What that means at the renewal letter: your uninsured motorist coverage in Irving is paying into a higher claim pool than your UM coverage in, say, Plano or Frisco. Carriers price that into territory factor the way they price theft frequency or collision counts. It's the same actuarial input running across all of Dallas County, but the airport-corridor traffic frequency in Irving means more interactions with uninsured drivers per insured vehicle than the county average suggests.

How Irving fits into the DFW hail corridor

Irving sits in the same hail corridor that hammered Dallas, Fort Worth, Arlington, and the rest of DFW across the 2023 and 2024 storm seasons. The June 2023 supercell ran up $7 to $10 billion in insured losses across the metroplex. About 95% of that damage was hail, per III and CoreLogic. The March 2024 hail event added roughly $3.2 billion in vehicle damage on its own. Wind and hail together account for roughly 60% of homeowner losses in Dallas County in a normal year.

Hail mechanics for DFW are covered in detail in the Dallas hail country post and the Fort Worth-Dallas premium gap post. Both walk through the loss-filing cycle, named-storm and wind/hail deductible structures, and how a roof's age changes the settlement math at claim time. The shorter version for Irving readers: your home renewal moved with the rest of DFW in 2024 and 2025. The hail exposure on your roof reads the same as the rest of the corridor. What's distinct about Irving is what's happening on the auto side, not the home side.

What changes at renewal

The corporate-corridor traffic that gives Irving its premium read isn't a lever you can pull. You can't move your commute pattern off the loss data carriers file with TDI. What you can do is shop the territory factor across more than one company.

Carriers don't weight Irving the same way. One might run the south-of-airport ZIPs about ten percent over the Las Colinas residential ZIPs while another runs the spread closer to four. Two carriers writing the same household at the same address frequently quote several hundred dollars apart on identical coverage. That spread is wider than the spread between Irving ZIPs at any single carrier. So the renewal letter on your desk reflects how your current company prices your address, not how the market prices it.

A short list of things worth raising with an agent.

What's the territory factor your carrier applies to my Irving ZIP, and how does it compare to the next ZIP over? Agents may not have the multiplier on paper but they usually know whether the carrier runs Irving near the top of Dallas County or closer to the middle.

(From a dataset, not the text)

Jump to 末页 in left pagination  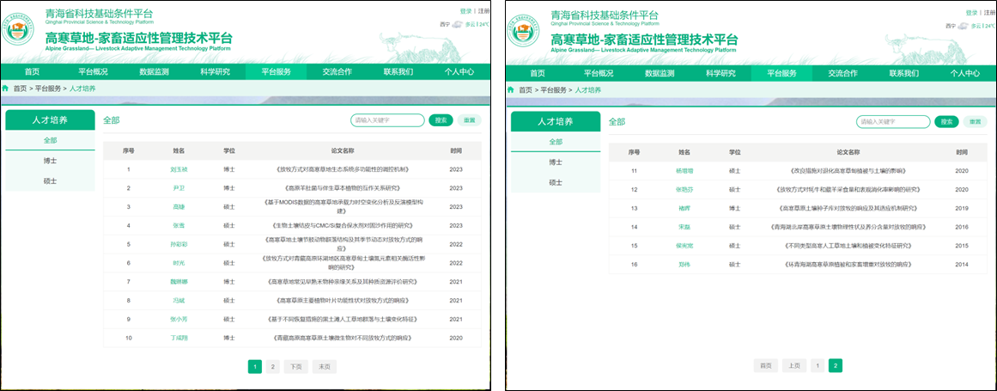(323, 366)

Are there any commuter discounts I qualify for? A low-mileage telematics program can pull several hundred dollars a year out of the premium when the driver's actual mileage runs below the city baseline. Office workers who shifted to hybrid schedules after 2020 are still sometimes priced for a five-day commute they're not making anymore.

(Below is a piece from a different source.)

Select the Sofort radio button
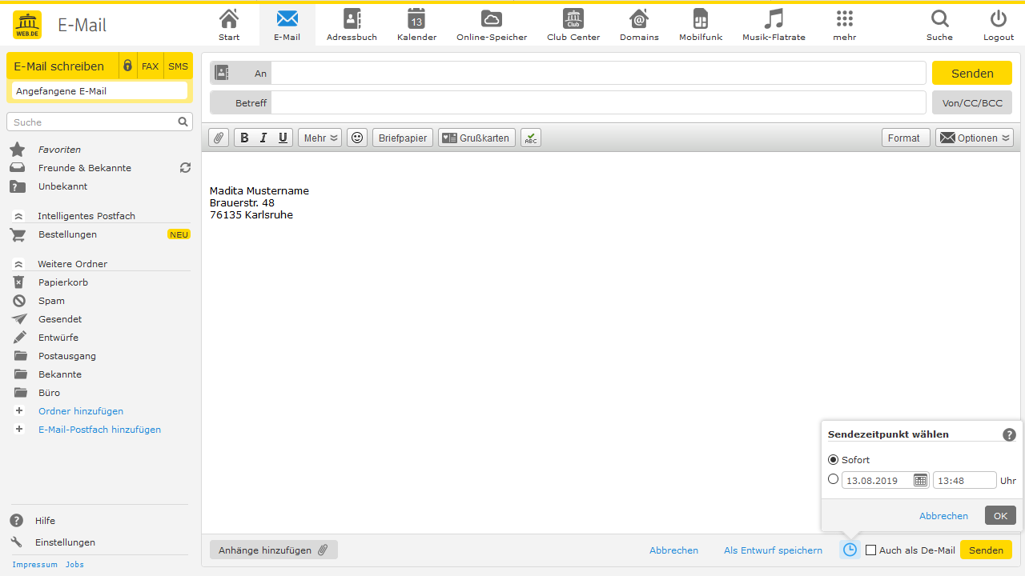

Does this carrier weight DFW Airport-corridor density the same as other DFW carriers? Independents writing for five or ten companies usually know which carriers in their lineup run the Irving corridor harder than competitors.

When was my comprehensive deductible last reviewed? Comp is the piece of the auto premium most exposed to hail and theft, both of which run high in Irving. A higher comp deductible reduces that portion of the bill. If yours hasn't been touched in a few years, worth a look.

Is there a multi-policy bundle that drops the auto rate? A homeowner or renters policy bundled with the auto usually pulls the auto factor down by a meaningful chunk. The bundled discount sometimes exceeds the Irving-to-Coppell spread on a single policy.

For local quotes from someone who'll walk through your specific Irving ZIP factor and the DFW renewal cycle, the Irving directory page lists the city's licensed agencies, independent and captive. Talk to at least one of each. The carrier on the bottom of the quote isn't the question. The question is whether the territory factor on top fits the ZIP you live in and the corridor you drive through, and whether the agent in front of you can shop it across enough companies to find the one pricing your address least heavily.


This guide is published for informational purposes. Final license status, premium quotes, and policy terms come from the agent or carrier you choose. InsurConnect is a directory and does not sell insurance.